Svelamento del dramma
Lo slogan, che diventa motto di una figura, sembra riabilitare i fotomontaggi di Hanna Höch, o Max Ernst come dice ancora Giulia Ingarao: “Un tributo all’assurdo che attinge al caso dadaista e all’automatismo surrealista“. Un’operazione che fonde la bieca cultura imperialista con l’esotismo stereotipato genera un brulichio di combinazioni di ghiere rotanti. “Spirali di cielo e mare”, dirà l’altra curatrice della mostra Alessandra Buccheri. La nuova opera You Whom I Could Not Save (Te che non ho potuto salvare), è il vero nucleo di tutta la mostra. Questa installazione sonora di una proiezione è l’incipit della pièce teatrale intitolata The Great Yes The Great No. Che si svolge in un’atmosfera irradiata dalle musiche composte da Nhlanhla Mahlangu e dirette da Tlale Makhene. Con testi nelle lingue Nguni (IsiZulu, IsiSwati, IsiXhosa e XiTsonga).

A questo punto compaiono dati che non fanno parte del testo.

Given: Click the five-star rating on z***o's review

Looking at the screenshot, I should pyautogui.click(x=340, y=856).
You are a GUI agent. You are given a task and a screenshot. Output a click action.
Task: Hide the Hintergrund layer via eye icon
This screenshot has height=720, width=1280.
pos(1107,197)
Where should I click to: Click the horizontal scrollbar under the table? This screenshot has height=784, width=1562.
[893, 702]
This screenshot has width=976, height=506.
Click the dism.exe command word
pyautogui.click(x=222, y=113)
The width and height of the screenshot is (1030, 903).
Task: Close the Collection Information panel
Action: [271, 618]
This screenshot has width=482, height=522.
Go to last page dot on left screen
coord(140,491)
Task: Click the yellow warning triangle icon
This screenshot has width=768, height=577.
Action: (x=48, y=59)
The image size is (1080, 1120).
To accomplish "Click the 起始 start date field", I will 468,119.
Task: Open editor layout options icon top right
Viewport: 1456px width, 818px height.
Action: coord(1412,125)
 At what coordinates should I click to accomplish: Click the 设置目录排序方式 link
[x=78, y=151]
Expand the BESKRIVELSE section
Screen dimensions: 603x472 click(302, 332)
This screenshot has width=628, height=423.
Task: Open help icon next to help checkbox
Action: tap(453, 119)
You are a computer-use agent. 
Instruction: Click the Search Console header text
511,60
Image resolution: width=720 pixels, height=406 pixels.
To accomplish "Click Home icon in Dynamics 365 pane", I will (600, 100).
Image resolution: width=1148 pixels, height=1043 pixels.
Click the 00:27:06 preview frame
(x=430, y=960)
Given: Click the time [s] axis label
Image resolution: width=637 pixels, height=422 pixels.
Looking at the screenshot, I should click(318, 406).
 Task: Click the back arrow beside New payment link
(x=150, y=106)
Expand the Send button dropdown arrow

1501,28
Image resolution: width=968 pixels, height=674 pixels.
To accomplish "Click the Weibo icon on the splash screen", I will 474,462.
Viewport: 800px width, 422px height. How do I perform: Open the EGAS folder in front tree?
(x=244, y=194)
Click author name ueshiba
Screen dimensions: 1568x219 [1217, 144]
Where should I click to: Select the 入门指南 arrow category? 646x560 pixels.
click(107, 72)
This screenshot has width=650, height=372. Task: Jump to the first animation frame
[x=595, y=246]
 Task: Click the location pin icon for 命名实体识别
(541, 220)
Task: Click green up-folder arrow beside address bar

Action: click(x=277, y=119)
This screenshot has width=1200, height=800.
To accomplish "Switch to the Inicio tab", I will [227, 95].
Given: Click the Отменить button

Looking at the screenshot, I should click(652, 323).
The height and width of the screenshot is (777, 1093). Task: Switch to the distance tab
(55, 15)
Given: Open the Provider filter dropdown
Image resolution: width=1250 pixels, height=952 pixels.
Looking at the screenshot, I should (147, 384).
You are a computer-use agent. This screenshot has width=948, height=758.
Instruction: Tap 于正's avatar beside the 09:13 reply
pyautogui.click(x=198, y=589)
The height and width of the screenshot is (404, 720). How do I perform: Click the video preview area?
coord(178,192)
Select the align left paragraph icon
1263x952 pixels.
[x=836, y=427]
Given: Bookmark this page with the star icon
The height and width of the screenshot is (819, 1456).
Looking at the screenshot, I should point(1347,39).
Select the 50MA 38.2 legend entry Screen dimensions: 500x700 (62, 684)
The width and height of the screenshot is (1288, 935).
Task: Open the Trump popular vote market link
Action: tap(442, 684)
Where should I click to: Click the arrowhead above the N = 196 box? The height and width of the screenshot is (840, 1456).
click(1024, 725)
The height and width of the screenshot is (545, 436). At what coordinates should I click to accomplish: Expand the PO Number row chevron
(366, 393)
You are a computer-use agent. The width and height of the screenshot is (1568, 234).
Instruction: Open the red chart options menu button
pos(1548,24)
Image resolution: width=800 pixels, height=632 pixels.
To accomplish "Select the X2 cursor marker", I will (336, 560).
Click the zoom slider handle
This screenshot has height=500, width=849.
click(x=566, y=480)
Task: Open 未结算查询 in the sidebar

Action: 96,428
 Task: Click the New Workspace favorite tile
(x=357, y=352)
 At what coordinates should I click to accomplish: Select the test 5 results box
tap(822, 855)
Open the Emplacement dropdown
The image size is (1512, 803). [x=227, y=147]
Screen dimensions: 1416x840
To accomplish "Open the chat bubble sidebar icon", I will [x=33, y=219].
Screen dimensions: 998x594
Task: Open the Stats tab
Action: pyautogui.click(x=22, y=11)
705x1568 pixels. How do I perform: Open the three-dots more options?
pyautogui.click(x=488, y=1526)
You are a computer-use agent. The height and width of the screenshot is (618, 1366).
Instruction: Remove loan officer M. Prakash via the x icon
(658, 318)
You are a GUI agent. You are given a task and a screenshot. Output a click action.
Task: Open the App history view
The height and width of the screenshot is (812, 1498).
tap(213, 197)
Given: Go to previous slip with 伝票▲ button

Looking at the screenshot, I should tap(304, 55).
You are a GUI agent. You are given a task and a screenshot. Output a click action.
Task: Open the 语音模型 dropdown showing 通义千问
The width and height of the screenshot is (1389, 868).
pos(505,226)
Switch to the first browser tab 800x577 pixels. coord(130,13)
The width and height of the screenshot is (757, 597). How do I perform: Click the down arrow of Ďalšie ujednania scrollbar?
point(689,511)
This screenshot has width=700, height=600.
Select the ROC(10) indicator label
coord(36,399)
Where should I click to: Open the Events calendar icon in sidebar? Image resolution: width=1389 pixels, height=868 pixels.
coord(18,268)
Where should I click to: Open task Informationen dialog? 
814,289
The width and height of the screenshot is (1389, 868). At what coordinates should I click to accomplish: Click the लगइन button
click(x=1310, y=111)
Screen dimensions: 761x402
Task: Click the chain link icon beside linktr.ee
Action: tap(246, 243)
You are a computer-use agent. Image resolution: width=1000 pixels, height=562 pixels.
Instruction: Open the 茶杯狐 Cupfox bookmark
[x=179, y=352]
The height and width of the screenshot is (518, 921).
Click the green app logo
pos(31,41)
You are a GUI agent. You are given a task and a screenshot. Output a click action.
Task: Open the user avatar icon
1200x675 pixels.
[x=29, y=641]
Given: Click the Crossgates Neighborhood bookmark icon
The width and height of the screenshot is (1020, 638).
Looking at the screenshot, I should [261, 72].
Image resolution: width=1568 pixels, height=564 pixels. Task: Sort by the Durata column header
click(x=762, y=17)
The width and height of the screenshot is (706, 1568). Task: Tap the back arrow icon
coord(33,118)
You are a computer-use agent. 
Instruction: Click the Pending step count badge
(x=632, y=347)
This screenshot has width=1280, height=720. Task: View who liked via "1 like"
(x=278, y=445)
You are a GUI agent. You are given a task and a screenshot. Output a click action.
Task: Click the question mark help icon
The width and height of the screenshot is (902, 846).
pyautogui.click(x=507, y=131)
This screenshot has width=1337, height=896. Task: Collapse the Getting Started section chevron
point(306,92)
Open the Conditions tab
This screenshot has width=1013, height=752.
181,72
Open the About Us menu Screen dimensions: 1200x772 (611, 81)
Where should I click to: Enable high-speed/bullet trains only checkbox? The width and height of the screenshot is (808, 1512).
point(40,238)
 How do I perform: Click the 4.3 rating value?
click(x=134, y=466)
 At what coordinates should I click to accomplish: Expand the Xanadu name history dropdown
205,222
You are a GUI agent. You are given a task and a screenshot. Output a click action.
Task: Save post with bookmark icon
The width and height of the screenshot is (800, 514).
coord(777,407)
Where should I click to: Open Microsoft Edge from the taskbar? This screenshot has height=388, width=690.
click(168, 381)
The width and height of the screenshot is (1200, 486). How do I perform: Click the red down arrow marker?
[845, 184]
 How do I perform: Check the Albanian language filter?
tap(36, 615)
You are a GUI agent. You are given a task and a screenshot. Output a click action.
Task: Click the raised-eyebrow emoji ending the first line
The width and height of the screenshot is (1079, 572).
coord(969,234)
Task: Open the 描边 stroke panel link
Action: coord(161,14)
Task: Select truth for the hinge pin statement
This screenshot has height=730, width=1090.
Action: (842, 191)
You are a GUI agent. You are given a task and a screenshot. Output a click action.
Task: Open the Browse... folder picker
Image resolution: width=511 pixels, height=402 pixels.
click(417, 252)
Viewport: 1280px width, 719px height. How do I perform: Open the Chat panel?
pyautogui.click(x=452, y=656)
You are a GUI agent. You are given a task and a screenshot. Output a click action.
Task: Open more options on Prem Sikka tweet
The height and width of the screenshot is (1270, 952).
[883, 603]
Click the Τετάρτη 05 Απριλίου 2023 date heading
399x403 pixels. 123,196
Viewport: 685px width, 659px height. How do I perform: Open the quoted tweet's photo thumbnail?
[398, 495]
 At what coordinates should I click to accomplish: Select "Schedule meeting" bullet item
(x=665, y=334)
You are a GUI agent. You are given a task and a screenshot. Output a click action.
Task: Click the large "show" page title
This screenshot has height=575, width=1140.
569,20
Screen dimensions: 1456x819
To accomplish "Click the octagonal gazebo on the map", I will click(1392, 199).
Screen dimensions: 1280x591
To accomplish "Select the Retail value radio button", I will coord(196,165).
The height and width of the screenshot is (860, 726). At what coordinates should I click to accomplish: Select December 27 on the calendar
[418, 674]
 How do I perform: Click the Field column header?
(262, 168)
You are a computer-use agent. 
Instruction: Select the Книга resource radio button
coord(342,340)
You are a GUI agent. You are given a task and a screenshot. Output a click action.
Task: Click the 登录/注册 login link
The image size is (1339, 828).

Insomma, Kentridge a Palermo adotta l’impaginazione espositiva, ossia propone al pubblico saggi dei suoi linguaggi visivi usando il meccanismo dell’esposizione lineare e della teatralizzazione in cui include artatamente la declinazione del materiale locale. È questo il caso dei 16 disegni inediti realizzati su un libro contabile siciliano dell’Ottocento. La mostra è una rassegna sulla disinvolta maestria di questo grande artista contemporaneo unite dal sottile filo dello svelamento del dramma. Alessandra Buccheri commenta: “Uno svela-mento, come dichiara egli stesso, lontano da ogni aspirazione religiosa, ma che avviene attraverso il lavoro dell’artista. Il momento performativo in particolare è quello dove si ritrova un senso, una speranza, espressa nella citazione di Eschilo che chiude l’installazione: Cantate il dolore, ma alla fine il bene prevarrà“.